Autres effets secondaires : Globalement, les troubles des ongles, des muqueuses et de la pigmentation de la peau sont fréquents. S’il est difficile de prévenir l’apparition d’un teint jaunâtre sous sunitinib ou la dépigmentation d’une peau plus foncée, il est utile de couper les ongles et de prévenir les traumatismes. Des stéroïdes topiques sous forme liquide peuvent être utilisés pour lutter contre la dystrophie des ongles, qui est également une conséquence de l’augmentation de la détection du signal par les ITK et de l’inflammation qui en résulte. Pour les muqueuses, des mesures d’accompagnement telles que le rinçage avec des antiseptiques comme la chlorhexidine sont une aide contre les surinfections, l’application de pommade au tacrolimus pourrait constituer un traitement efficace.
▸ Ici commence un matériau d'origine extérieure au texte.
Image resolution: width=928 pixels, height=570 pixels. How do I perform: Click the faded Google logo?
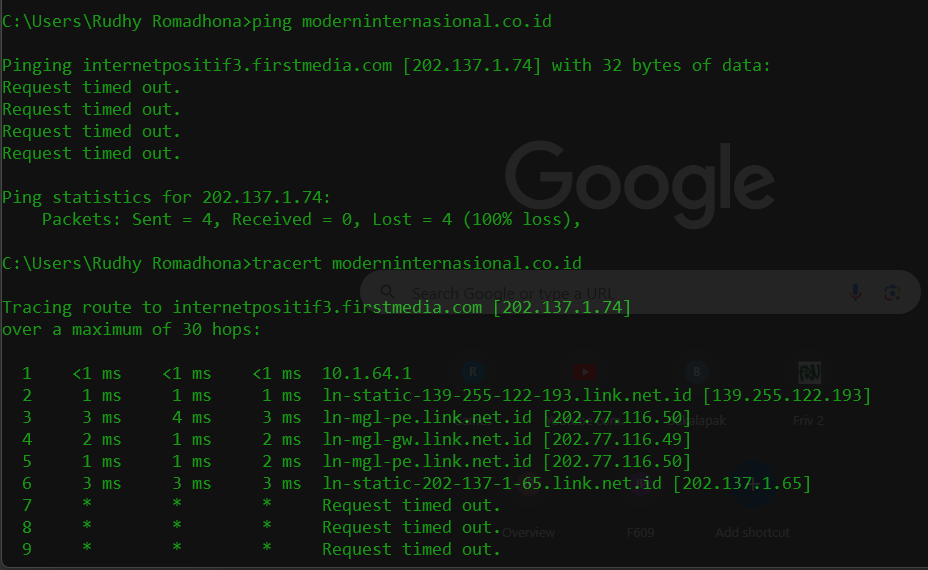click(639, 183)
Bien qu’il existe une vaste expérience pour la plupart des thérapies proposées, il n’y a pas d’études pour lesquelles un rattrapage urgent est nécessaire.
Prophylaxie
La prophylaxie comprend une protection contre les UV en cas de sensibilité accrue de la peau aux rayons du soleil. La protection mécanique des mains et des pieds contre les blessures et les troubles de la cicatrisation et les risques d’infection qui en résultent en fait partie, tout comme le port de chaussures souples et le soin régulier des mains et des pieds avec des crèmes contenant de l’urée pour prévenir la formation de callosités douloureuses. Les activités à forte friction au travail, à la maison et au jardin doivent être réduites au minimum pendant les cycles de traitement et des gants doivent être portés. Comme pour la prévention du pied diabétique, il faut éviter les points de pression dans les chaussures. Mais le reste du tégument a également besoin d’un regraissage régulier, car la peau devient de plus en plus xérotique, souvent de manière irréversible, au fur et à mesure que le traitement par ITK se poursuit. Les ongles doivent être coupés court.
Conclusion
La majorité des patients traités par ITK souffrent d’effets secondaires au niveau de la peau et des cheveux ; les changements peuvent être si radicaux qu’ils conduisent à l’arrêt ou à la suspension du précieux traitement. Une meilleure connaissance de ces nouveaux médicaments, la formation des professionnels de l’oncologie et des dermatologues permettraient d’y remédier. La prophylaxie et l’information du patient jouent ici un rôle décisif ; elles font en même temps la promotion de l’acceptation du traitement et du succès de la thérapie oncologique.